And with more think on it, even the very first UMD cmd start with wptr at 
256/512 position ( because ib test ends up at 255 aligned position), your 
approach still cannot satisfy 128 DW between SWTICH_BUFFER and Preamble IB (if 
no vm_flush) or 128 Nops before VM_flush (if needed) for the next frame.

e.g. we insert 180 dw this frame, start from0, end up at 179, and ring_commit() 
padding NOPs and make wptr end up at 255, so only 75 NOPs is between 
SWITCH_BUFFER and next frame (assume we don't have vm-flush next frame)

BR Monk

-----Original Message-----
From: Liu, Monk 
Sent: Thursday, January 19, 2017 10:39 PM
To: 'Christian König' <deathsim...@vodafone.de>; amd-gfx@lists.freedesktop.org
Subject: RE: [PATCH] drm/amdgpu:guarantee 128dws between vm flush and IB(v3)

Christian 

I just found one issue in your previous patch ( the one you remove inserting 
128nop before vm_fush and meanwhile set align_mask of GFX ring to 0xff)

Because I checked amdgpu_ring_commit() again, this function will not guarantee 
current submit size aligned with 256 dw, instead it only guarantee the 
ring->wptr will be 256 dw aligned after amdgpu_ring_commit()

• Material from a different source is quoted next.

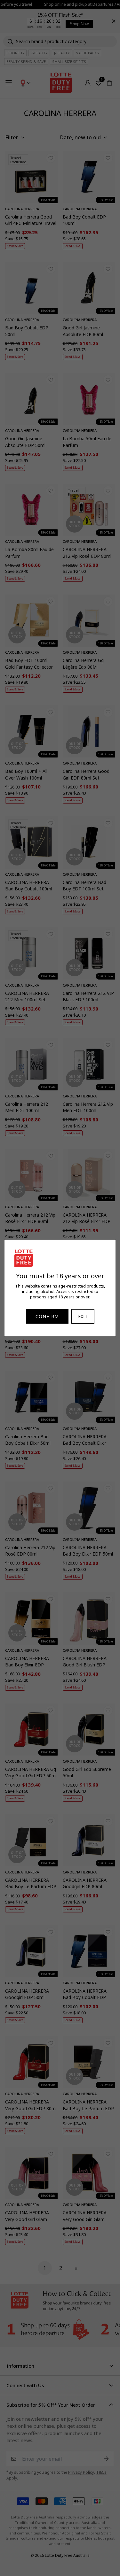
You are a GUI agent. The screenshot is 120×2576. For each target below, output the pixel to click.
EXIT (83, 1316)
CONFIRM (47, 1316)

So that means your approach can not make sure there will be 128 NOP before 
vm_flush at all !

e.g. this frame start at 200 position of RB, and it submitted 50 dw so it ends 
at 249 position, you call amdgpu_ring_commit() now and it only padding 6 more 
NOPs to ring buffer, so wptr finnaly end at 255,  that clearly not what we want 
originally ~ we want to insert 128 nop after SWITCH_BUFFER (or say, before 
vm_flush), but you only add 6 NOPs ....

your approach only works with wptr == 0  for the first UMD submit 

BR Monk

-----Original Message-----
From: amd-gfx [mailto:amd-gfx-boun...@lists.freedesktop.org] On Behalf Of 
Christian K?nig
Sent: Thursday, January 19, 2017 5:11 PM
To: Liu, Monk <monk....@amd.com>; amd-gfx@lists.freedesktop.org
Subject: Re: [PATCH] drm/amdgpu:guarantee 128dws between vm flush and IB(v3)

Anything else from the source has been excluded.